- _SUPPLIED DATA_
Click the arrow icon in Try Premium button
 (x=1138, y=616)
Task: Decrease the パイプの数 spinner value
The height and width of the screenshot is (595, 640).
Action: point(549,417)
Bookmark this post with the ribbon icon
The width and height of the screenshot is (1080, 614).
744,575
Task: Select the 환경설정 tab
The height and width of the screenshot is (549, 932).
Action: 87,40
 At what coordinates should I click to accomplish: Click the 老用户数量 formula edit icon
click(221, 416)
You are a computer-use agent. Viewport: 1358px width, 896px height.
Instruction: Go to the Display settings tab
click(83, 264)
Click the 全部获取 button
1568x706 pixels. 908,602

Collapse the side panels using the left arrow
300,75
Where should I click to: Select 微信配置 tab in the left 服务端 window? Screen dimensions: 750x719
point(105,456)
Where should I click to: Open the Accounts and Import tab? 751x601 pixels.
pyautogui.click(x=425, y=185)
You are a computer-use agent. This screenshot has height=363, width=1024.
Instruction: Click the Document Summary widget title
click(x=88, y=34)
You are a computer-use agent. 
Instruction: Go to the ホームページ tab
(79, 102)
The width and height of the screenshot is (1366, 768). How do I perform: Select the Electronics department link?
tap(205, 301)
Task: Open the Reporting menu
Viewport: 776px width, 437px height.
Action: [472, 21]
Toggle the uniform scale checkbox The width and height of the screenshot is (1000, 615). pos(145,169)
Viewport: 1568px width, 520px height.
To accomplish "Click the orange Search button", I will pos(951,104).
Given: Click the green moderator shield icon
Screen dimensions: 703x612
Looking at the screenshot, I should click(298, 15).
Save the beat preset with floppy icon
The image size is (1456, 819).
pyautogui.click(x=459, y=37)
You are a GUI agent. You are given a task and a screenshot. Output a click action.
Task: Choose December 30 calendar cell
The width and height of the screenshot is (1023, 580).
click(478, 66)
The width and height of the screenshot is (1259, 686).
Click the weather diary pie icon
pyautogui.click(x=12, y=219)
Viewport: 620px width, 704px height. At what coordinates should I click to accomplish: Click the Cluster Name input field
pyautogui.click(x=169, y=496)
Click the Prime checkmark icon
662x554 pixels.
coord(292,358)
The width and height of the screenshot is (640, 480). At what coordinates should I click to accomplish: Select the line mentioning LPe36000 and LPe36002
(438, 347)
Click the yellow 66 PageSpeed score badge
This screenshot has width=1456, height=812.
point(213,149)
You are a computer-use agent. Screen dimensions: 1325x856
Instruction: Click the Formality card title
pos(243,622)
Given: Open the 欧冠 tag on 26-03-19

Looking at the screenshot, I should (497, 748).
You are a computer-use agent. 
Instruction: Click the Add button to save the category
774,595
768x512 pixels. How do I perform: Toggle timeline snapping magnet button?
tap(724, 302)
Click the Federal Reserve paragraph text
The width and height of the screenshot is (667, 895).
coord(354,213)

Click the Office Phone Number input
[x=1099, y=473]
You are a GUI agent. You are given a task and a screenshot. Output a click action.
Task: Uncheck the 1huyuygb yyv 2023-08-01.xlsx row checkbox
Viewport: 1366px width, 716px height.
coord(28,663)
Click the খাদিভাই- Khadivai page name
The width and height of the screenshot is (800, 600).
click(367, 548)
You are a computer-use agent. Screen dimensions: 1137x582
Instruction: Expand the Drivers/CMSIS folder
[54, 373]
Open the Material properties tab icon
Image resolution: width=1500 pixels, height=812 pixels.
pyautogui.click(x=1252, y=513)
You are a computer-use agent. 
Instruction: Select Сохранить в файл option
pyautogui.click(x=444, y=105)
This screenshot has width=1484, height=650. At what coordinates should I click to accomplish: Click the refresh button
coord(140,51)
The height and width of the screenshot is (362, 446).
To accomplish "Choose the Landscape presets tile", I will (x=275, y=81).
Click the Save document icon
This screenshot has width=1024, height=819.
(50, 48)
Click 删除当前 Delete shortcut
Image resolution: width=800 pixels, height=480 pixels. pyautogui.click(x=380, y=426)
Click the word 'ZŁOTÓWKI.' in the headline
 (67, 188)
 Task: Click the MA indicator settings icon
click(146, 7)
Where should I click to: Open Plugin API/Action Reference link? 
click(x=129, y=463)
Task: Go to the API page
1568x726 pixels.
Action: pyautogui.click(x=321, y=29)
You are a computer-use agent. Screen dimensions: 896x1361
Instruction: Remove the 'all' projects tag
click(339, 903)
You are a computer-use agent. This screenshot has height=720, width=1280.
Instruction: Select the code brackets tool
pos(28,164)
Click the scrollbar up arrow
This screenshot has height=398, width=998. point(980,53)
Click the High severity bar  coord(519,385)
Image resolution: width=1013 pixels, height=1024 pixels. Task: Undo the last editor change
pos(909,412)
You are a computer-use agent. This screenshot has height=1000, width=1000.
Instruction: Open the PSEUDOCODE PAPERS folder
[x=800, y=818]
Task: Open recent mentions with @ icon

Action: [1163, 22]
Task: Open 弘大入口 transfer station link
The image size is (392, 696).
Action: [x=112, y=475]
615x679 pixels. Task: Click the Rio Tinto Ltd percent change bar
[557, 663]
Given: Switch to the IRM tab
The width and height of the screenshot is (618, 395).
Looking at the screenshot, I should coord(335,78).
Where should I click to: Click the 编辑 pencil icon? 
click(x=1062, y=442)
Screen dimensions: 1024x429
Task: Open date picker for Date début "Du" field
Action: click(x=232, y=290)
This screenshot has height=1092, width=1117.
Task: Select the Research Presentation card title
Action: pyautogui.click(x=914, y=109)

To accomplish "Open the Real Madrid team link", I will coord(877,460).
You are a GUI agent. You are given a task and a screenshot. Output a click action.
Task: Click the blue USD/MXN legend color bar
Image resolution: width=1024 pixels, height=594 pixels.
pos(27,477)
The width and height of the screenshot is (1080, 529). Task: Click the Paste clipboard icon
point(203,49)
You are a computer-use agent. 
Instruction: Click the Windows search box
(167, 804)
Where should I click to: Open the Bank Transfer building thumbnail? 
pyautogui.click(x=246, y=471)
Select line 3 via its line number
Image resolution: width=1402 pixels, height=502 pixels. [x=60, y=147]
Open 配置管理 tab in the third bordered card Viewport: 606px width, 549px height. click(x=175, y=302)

- _YOUR GOAL_
Give back every entry, word for word.

- _COMPLETED TASK_
Click the arrow icon in Try Premium button
 (x=1138, y=616)
Task: Decrease the パイプの数 spinner value
The height and width of the screenshot is (595, 640).
Action: point(549,417)
Bookmark this post with the ribbon icon
The width and height of the screenshot is (1080, 614).
744,575
Task: Select the 환경설정 tab
The height and width of the screenshot is (549, 932).
Action: 87,40
 At what coordinates should I click to accomplish: Click the 老用户数量 formula edit icon
click(221, 416)
You are a computer-use agent. Viewport: 1358px width, 896px height.
Instruction: Go to the Display settings tab
click(83, 264)
Click the 全部获取 button
1568x706 pixels. 908,602

Collapse the side panels using the left arrow
300,75
Where should I click to: Select 微信配置 tab in the left 服务端 window? Screen dimensions: 750x719
point(105,456)
Where should I click to: Open the Accounts and Import tab? 751x601 pixels.
pyautogui.click(x=425, y=185)
You are a computer-use agent. This screenshot has height=363, width=1024.
Instruction: Click the Document Summary widget title
click(x=88, y=34)
You are a computer-use agent. 
Instruction: Go to the ホームページ tab
(79, 102)
The width and height of the screenshot is (1366, 768). How do I perform: Select the Electronics department link?
tap(205, 301)
Task: Open the Reporting menu
Viewport: 776px width, 437px height.
Action: [472, 21]
Toggle the uniform scale checkbox The width and height of the screenshot is (1000, 615). pos(145,169)
Viewport: 1568px width, 520px height.
To accomplish "Click the orange Search button", I will pos(951,104).
Given: Click the green moderator shield icon
Screen dimensions: 703x612
Looking at the screenshot, I should click(298, 15).
Save the beat preset with floppy icon
The image size is (1456, 819).
pyautogui.click(x=459, y=37)
You are a GUI agent. You are given a task and a screenshot. Output a click action.
Task: Choose December 30 calendar cell
The width and height of the screenshot is (1023, 580).
click(478, 66)
The width and height of the screenshot is (1259, 686).
Click the weather diary pie icon
pyautogui.click(x=12, y=219)
Viewport: 620px width, 704px height. At what coordinates should I click to accomplish: Click the Cluster Name input field
pyautogui.click(x=169, y=496)
Click the Prime checkmark icon
662x554 pixels.
coord(292,358)
The width and height of the screenshot is (640, 480). At what coordinates should I click to accomplish: Select the line mentioning LPe36000 and LPe36002
(438, 347)
Click the yellow 66 PageSpeed score badge
This screenshot has width=1456, height=812.
point(213,149)
You are a computer-use agent. Screen dimensions: 1325x856
Instruction: Click the Formality card title
pos(243,622)
Given: Open the 欧冠 tag on 26-03-19

Looking at the screenshot, I should (497, 748).
You are a computer-use agent. 
Instruction: Click the Add button to save the category
774,595
768x512 pixels. How do I perform: Toggle timeline snapping magnet button?
tap(724, 302)
Click the Federal Reserve paragraph text
The width and height of the screenshot is (667, 895).
coord(354,213)

Click the Office Phone Number input
[x=1099, y=473]
You are a GUI agent. You are given a task and a screenshot. Output a click action.
Task: Uncheck the 1huyuygb yyv 2023-08-01.xlsx row checkbox
Viewport: 1366px width, 716px height.
coord(28,663)
Click the খাদিভাই- Khadivai page name
The width and height of the screenshot is (800, 600).
click(367, 548)
You are a computer-use agent. Screen dimensions: 1137x582
Instruction: Expand the Drivers/CMSIS folder
[54, 373]
Open the Material properties tab icon
Image resolution: width=1500 pixels, height=812 pixels.
pyautogui.click(x=1252, y=513)
You are a computer-use agent. 
Instruction: Select Сохранить в файл option
pyautogui.click(x=444, y=105)
This screenshot has width=1484, height=650. At what coordinates should I click to accomplish: Click the refresh button
coord(140,51)
The height and width of the screenshot is (362, 446).
To accomplish "Choose the Landscape presets tile", I will (x=275, y=81).
Click the Save document icon
This screenshot has width=1024, height=819.
(50, 48)
Click 删除当前 Delete shortcut
Image resolution: width=800 pixels, height=480 pixels. pyautogui.click(x=380, y=426)
Click the word 'ZŁOTÓWKI.' in the headline
 (67, 188)
 Task: Click the MA indicator settings icon
click(146, 7)
Where should I click to: Open Plugin API/Action Reference link? 
click(x=129, y=463)
Task: Go to the API page
1568x726 pixels.
Action: pyautogui.click(x=321, y=29)
You are a computer-use agent. Screen dimensions: 896x1361
Instruction: Remove the 'all' projects tag
click(339, 903)
You are a computer-use agent. This screenshot has height=720, width=1280.
Instruction: Select the code brackets tool
pos(28,164)
Click the scrollbar up arrow
This screenshot has height=398, width=998. point(980,53)
Click the High severity bar  coord(519,385)
Image resolution: width=1013 pixels, height=1024 pixels. Task: Undo the last editor change
pos(909,412)
You are a computer-use agent. This screenshot has height=1000, width=1000.
Instruction: Open the PSEUDOCODE PAPERS folder
[x=800, y=818]
Task: Open recent mentions with @ icon

Action: [1163, 22]
Task: Open 弘大入口 transfer station link
The image size is (392, 696).
Action: [x=112, y=475]
615x679 pixels. Task: Click the Rio Tinto Ltd percent change bar
[557, 663]
Given: Switch to the IRM tab
The width and height of the screenshot is (618, 395).
Looking at the screenshot, I should coord(335,78).
Where should I click to: Click the 编辑 pencil icon? 
click(x=1062, y=442)
Screen dimensions: 1024x429
Task: Open date picker for Date début "Du" field
Action: click(x=232, y=290)
This screenshot has height=1092, width=1117.
Task: Select the Research Presentation card title
Action: pyautogui.click(x=914, y=109)

To accomplish "Open the Real Madrid team link", I will coord(877,460).
You are a GUI agent. You are given a task and a screenshot. Output a click action.
Task: Click the blue USD/MXN legend color bar
Image resolution: width=1024 pixels, height=594 pixels.
pos(27,477)
The width and height of the screenshot is (1080, 529). Task: Click the Paste clipboard icon
point(203,49)
You are a computer-use agent. 
Instruction: Click the Windows search box
(167, 804)
Where should I click to: Open the Bank Transfer building thumbnail? 
pyautogui.click(x=246, y=471)
Select line 3 via its line number
Image resolution: width=1402 pixels, height=502 pixels. [x=60, y=147]
Open 配置管理 tab in the third bordered card Viewport: 606px width, 549px height. click(x=175, y=302)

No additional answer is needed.